Casa Nostra, un degrado senza fine

Sta passando un’altra campagna elettorale di promesse e speranze per gli abitanti del complesso Casa Nostra, che proprio non riescono a trovare una soluzione al degrado che li circonda ormai da anni. Il comitato risaniamo Casa Nostra, in tutto questo  tempo ha fatto sentire la propria voce nelle sedi opportune, mentre diversi candidati in queste settimane hanno evidenziato come i lavori procedano a passo di lumaca. Non ultimo, Carmelo Ruzzo, candidato nella lista Noi con Salvini, ha portato la questione all’attenzione del candidato sindaco del centrodestra, Dino Bramanti. Ma torniamo ai fatti. Com’è noto, alcune palazzine pericolanti dell’ex complesso residenziale dovevano essere  demolite, sorte toccata non a tutte perché il fallimento della ditta di Roma che si era aggiudicata i lavori ha bloccato tutto.
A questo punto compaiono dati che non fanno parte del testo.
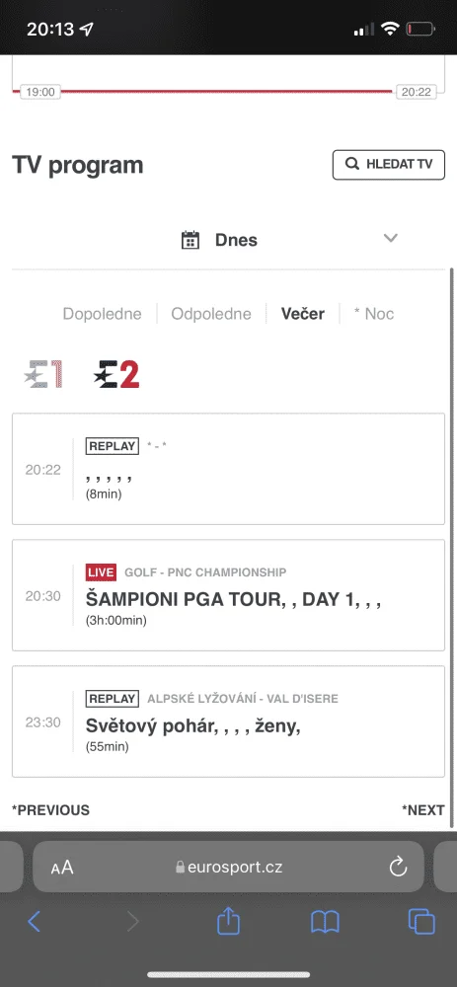457x987 pixels.
Task: Select the Eurosport 1 channel logo
Action: point(43,374)
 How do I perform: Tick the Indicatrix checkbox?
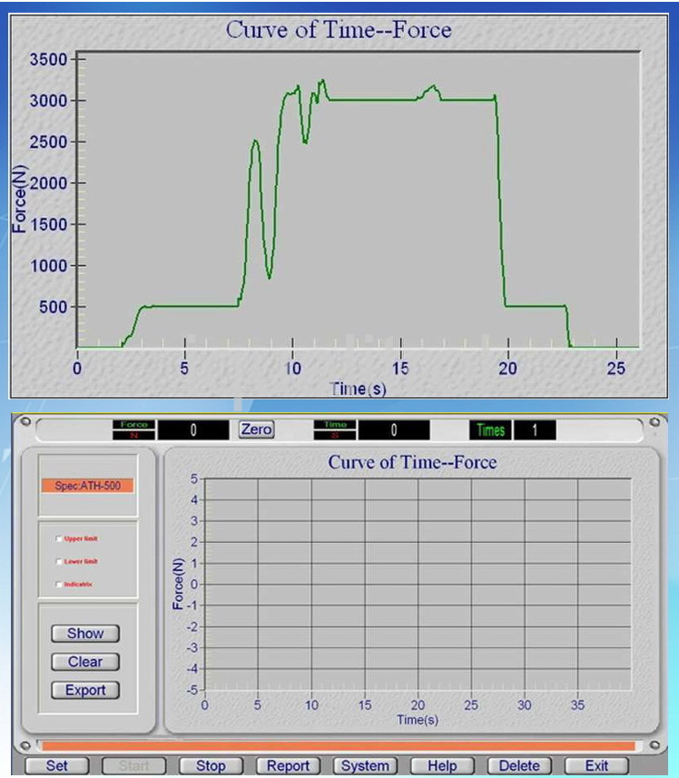point(59,585)
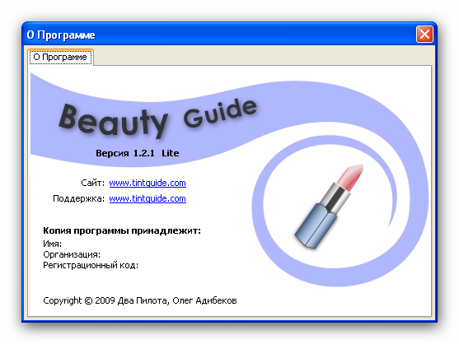Click the Регистрационный код: label
Screen dimensions: 459x344
click(91, 265)
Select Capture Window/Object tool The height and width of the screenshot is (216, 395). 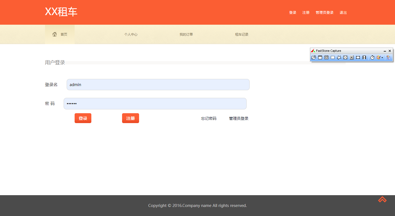coord(326,58)
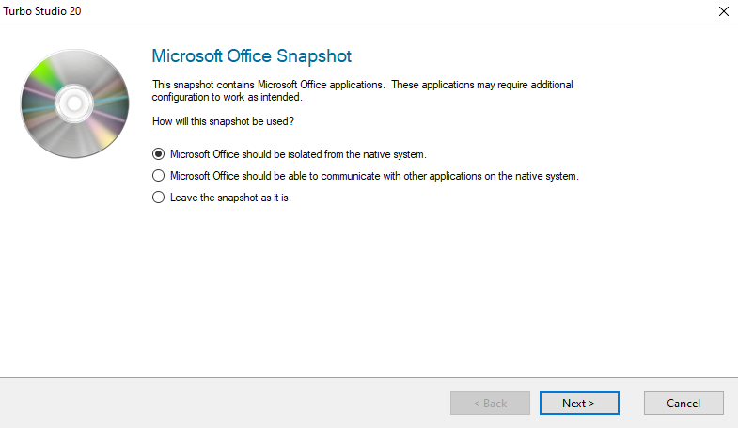
Task: Pick the radio circle for leaving snapshot unchanged
Action: pos(158,198)
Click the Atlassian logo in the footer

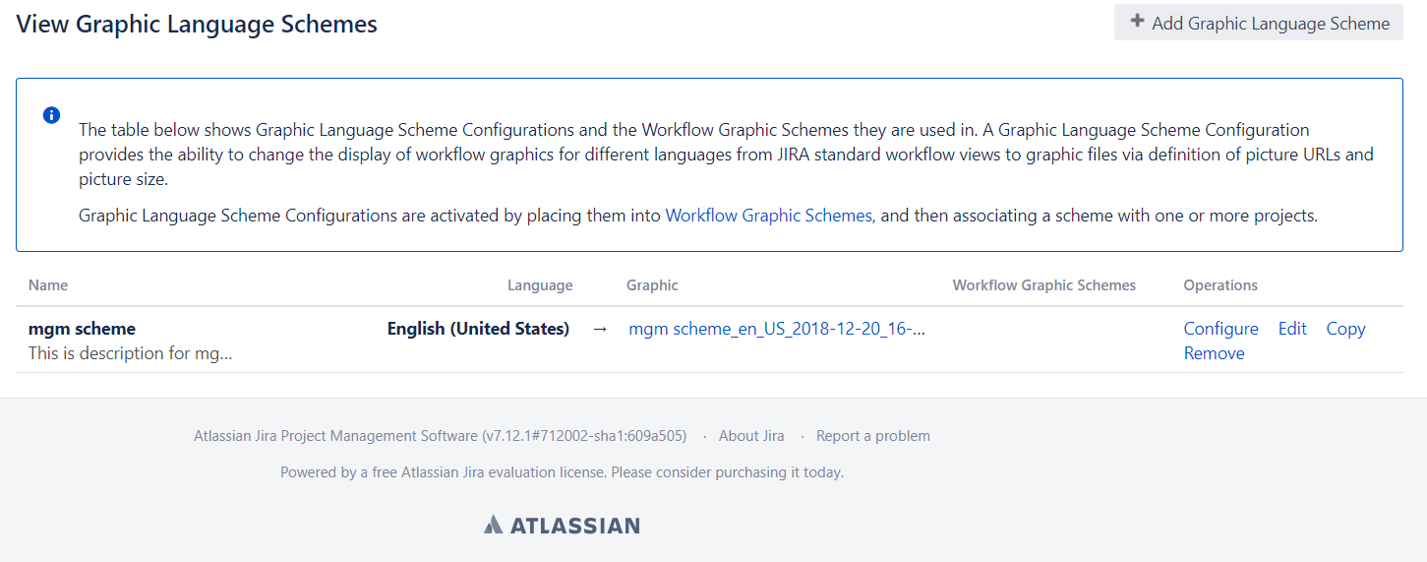[x=562, y=525]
Così dalla fine dello scorso mese di ottobre alcuni immobili non a norma sono ancora al loro posto, ma soprattutto i detriti di quelli demoliti sono rimasti lì, senza che nessuno li abbia toccati. Dunque al momento nessun parco urbano che sarebbe dovuto sorgere proprio al posto delle palazzine a rischio, visti gli smottamento della collina che sorge nei pressi del complesso.  Altro problema è quello dell’illuminazione pubblica, da quelle parti il buio è praticamente di casa, la luce non si vede da oltre 35 anni. E dire che le lampade sono state installate più di un anno e mezzo fa, ma impedimenti burocratici (ed economici) impediscono al Comune di stipulare il contratto con l’Enel.